» WORK INSTRUCTIONS
Show only those lines of the entries where the string "Mesita" is found.

» DATA TO USE
§ §
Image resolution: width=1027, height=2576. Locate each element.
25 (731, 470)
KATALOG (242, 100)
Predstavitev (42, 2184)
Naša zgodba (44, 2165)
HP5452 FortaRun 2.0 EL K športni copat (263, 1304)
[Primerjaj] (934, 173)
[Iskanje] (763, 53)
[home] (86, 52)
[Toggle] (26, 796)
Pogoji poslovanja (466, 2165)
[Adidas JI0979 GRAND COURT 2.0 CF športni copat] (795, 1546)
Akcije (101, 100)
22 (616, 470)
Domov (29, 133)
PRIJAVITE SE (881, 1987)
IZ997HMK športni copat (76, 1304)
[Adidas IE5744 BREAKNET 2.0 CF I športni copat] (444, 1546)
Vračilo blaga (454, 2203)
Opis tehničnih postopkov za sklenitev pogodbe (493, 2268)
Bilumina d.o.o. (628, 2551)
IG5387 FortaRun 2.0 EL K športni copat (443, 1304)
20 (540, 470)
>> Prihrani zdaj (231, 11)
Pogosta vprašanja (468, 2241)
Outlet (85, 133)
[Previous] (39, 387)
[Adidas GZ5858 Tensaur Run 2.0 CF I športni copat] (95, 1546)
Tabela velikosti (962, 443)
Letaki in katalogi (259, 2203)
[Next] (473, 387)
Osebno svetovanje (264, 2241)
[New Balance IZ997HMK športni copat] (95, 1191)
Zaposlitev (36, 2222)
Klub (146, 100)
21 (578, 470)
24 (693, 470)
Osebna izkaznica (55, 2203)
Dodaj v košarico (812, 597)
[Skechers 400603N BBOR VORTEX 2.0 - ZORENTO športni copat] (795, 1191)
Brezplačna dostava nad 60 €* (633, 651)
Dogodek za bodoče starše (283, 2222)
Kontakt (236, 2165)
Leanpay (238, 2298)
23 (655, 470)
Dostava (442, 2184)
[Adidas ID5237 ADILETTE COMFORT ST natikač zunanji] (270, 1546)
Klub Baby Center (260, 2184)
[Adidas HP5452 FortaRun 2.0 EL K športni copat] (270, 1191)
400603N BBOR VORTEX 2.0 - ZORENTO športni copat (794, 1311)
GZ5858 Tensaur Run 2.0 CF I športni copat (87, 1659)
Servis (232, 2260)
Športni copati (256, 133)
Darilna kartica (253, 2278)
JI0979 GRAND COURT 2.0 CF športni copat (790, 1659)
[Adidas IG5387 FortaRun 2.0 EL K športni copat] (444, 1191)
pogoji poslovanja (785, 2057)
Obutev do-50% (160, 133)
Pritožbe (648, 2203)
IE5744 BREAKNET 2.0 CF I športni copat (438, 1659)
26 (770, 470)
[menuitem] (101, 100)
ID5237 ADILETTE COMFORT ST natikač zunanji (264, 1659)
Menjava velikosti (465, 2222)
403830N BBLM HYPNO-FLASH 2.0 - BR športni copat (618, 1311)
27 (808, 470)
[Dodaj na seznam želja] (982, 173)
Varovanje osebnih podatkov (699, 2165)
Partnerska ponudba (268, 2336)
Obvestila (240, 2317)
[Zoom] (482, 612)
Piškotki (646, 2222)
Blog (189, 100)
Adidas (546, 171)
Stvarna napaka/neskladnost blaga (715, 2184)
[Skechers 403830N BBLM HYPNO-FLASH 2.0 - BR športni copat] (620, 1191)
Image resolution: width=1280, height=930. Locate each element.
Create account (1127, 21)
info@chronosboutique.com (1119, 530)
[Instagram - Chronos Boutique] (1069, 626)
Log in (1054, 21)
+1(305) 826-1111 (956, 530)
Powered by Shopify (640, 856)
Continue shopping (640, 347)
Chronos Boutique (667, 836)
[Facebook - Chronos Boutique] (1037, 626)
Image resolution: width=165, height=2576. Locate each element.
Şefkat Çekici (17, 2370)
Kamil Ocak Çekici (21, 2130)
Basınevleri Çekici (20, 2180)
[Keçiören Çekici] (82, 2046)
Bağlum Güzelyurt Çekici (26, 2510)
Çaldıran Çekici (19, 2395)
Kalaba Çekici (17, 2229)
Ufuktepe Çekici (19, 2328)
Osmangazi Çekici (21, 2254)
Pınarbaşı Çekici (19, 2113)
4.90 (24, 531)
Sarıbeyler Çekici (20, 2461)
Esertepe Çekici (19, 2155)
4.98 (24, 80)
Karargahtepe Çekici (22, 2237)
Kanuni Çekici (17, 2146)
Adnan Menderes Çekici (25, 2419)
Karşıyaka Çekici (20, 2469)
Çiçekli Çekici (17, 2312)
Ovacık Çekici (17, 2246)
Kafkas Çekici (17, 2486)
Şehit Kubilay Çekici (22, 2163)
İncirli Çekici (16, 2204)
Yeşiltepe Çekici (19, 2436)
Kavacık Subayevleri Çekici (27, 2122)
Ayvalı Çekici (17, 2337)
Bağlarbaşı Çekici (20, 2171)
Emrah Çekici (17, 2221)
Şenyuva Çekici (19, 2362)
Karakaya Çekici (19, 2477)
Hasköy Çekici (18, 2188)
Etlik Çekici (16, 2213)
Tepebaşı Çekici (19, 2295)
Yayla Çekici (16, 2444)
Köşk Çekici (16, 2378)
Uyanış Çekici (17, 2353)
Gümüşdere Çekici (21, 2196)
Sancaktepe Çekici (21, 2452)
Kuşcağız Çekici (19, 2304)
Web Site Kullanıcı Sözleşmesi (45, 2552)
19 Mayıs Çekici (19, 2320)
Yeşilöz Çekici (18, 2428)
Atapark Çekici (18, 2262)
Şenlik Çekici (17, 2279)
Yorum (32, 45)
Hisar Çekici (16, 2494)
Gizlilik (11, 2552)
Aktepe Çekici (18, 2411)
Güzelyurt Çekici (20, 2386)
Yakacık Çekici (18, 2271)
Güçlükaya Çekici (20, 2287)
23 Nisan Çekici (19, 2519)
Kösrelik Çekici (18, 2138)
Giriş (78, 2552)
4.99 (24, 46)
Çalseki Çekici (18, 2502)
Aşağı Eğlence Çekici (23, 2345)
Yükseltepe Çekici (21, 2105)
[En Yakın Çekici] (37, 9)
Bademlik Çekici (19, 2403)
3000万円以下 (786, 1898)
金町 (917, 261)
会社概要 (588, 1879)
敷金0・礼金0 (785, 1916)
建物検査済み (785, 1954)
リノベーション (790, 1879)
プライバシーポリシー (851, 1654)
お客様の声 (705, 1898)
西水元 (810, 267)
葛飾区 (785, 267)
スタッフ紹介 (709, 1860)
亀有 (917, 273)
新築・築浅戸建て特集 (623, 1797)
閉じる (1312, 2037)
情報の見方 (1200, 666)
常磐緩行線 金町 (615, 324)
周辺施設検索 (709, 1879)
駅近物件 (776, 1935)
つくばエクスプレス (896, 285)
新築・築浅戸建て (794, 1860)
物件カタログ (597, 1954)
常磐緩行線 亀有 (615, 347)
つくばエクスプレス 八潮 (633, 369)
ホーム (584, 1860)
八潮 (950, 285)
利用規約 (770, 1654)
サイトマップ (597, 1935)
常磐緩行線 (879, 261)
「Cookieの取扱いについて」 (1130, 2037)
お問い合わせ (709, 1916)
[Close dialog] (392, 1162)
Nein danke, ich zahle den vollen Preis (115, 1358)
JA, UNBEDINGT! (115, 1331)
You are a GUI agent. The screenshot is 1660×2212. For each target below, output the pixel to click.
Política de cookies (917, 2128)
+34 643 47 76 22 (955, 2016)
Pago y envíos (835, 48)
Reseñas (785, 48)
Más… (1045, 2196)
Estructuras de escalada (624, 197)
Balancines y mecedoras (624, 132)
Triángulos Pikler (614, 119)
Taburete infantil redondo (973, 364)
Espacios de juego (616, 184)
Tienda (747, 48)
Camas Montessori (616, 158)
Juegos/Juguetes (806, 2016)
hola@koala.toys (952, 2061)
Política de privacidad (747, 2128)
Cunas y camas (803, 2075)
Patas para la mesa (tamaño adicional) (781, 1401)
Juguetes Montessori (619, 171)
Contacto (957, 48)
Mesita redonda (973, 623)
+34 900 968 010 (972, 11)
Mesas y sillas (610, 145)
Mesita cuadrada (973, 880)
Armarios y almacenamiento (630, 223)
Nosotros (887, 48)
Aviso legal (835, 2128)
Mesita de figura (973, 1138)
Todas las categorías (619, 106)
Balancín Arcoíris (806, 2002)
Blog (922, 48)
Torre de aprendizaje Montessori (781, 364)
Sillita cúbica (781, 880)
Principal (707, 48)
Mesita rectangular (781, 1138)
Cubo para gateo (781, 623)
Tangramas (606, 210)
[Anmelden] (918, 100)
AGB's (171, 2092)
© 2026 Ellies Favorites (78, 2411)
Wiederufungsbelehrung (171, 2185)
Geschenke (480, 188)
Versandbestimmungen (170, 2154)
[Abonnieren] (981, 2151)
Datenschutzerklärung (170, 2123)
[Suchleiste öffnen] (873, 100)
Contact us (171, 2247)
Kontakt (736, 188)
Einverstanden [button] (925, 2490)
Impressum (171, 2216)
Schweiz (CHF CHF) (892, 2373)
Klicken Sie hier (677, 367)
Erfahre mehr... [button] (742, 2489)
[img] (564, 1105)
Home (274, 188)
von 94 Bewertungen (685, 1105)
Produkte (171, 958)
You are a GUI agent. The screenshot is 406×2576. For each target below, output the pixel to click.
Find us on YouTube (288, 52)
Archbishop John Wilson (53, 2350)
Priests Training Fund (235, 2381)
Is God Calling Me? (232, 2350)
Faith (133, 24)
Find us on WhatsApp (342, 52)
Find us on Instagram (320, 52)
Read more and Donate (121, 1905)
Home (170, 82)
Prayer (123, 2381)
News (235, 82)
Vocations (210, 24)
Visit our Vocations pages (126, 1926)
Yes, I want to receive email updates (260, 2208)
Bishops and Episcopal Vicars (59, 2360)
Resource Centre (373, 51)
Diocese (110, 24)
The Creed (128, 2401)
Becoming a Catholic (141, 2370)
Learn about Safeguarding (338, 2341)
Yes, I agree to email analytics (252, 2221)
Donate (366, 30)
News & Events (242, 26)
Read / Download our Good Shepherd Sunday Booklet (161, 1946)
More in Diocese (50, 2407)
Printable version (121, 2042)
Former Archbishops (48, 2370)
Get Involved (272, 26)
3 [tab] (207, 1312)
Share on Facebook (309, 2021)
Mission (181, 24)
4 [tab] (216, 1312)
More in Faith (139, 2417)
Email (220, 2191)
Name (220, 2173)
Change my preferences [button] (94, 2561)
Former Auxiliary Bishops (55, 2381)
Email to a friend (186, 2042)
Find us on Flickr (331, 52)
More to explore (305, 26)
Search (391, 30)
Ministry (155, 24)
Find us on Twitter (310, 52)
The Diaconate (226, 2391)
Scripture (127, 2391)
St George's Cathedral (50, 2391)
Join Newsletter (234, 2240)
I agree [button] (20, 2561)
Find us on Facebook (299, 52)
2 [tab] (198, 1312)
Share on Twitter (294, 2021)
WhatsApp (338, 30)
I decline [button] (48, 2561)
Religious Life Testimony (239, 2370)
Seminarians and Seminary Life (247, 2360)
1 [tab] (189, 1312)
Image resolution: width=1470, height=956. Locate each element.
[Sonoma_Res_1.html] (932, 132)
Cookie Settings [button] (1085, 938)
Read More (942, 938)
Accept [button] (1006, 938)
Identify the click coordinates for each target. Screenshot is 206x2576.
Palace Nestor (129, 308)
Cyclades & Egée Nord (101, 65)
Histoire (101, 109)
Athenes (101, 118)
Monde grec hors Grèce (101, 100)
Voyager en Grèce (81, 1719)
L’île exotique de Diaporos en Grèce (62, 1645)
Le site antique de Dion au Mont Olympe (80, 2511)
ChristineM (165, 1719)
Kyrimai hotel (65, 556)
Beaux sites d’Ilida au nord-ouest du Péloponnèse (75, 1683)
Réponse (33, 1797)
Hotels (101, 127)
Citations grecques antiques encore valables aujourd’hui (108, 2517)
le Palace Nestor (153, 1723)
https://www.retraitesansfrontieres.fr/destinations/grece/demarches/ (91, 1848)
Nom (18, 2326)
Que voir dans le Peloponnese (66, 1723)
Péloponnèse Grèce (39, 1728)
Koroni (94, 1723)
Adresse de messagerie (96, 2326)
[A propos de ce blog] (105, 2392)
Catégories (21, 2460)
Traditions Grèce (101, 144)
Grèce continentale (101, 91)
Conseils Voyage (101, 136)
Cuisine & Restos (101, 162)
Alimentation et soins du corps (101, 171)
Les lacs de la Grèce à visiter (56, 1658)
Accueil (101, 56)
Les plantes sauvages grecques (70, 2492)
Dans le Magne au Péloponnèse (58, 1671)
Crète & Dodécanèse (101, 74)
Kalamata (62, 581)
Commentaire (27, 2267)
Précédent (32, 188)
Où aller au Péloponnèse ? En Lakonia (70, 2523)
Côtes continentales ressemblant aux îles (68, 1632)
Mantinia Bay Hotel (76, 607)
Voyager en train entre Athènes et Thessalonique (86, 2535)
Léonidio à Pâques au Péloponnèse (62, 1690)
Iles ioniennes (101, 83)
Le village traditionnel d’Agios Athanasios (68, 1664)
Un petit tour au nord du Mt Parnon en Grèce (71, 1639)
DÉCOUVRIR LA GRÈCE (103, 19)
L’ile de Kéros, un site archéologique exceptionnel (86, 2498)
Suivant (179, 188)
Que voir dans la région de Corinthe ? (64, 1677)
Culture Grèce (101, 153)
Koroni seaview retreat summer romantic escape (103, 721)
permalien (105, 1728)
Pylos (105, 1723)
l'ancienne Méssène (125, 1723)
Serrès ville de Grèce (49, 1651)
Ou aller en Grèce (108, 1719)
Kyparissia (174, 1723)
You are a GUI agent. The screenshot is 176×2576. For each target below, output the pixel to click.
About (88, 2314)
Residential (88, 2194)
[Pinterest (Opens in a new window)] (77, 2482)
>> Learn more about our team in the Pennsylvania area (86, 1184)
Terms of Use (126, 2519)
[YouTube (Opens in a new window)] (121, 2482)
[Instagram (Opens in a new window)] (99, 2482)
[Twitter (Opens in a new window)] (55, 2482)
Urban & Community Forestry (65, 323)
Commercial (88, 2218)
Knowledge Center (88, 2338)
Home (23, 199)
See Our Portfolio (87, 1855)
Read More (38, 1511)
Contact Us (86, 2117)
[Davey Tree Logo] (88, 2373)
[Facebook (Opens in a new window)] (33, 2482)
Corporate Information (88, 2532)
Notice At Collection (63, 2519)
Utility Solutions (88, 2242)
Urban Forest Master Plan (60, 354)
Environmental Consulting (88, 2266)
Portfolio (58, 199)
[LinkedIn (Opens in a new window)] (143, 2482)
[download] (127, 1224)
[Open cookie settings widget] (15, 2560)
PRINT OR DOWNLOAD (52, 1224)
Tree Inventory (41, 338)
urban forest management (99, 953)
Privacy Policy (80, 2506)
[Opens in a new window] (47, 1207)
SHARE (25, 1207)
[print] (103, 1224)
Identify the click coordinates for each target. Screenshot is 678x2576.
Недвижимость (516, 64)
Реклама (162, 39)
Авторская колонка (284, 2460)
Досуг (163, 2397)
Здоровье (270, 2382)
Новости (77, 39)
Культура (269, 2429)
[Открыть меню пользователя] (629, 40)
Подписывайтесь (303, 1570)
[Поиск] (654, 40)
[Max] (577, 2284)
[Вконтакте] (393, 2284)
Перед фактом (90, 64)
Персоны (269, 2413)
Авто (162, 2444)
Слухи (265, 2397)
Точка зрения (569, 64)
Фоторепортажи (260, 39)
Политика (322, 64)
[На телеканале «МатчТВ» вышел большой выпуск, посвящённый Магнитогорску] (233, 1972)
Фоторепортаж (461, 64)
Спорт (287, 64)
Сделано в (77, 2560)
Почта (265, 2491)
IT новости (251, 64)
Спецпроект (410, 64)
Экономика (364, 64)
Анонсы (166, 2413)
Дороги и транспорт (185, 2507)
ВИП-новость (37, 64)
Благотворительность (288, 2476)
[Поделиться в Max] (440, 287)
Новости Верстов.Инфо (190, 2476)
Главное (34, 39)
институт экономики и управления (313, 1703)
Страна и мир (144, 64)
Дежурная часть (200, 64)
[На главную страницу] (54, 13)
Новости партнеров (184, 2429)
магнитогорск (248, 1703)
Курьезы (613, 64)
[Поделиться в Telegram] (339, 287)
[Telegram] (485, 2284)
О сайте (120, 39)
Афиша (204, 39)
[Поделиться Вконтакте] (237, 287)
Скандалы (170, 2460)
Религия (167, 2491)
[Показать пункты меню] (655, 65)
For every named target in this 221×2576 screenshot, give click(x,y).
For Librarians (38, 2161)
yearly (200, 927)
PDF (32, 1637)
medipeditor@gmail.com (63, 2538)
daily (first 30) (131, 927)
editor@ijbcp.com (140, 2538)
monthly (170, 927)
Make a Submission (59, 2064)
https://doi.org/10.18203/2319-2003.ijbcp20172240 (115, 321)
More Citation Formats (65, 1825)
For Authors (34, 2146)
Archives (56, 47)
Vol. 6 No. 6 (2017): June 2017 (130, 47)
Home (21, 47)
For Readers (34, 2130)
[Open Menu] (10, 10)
§ §
» EXERCISE RESPONSE
Mesita redonda (973, 623)
Mesita cuadrada (973, 880)
Mesita de figura (973, 1138)
Mesita rectangular (781, 1138)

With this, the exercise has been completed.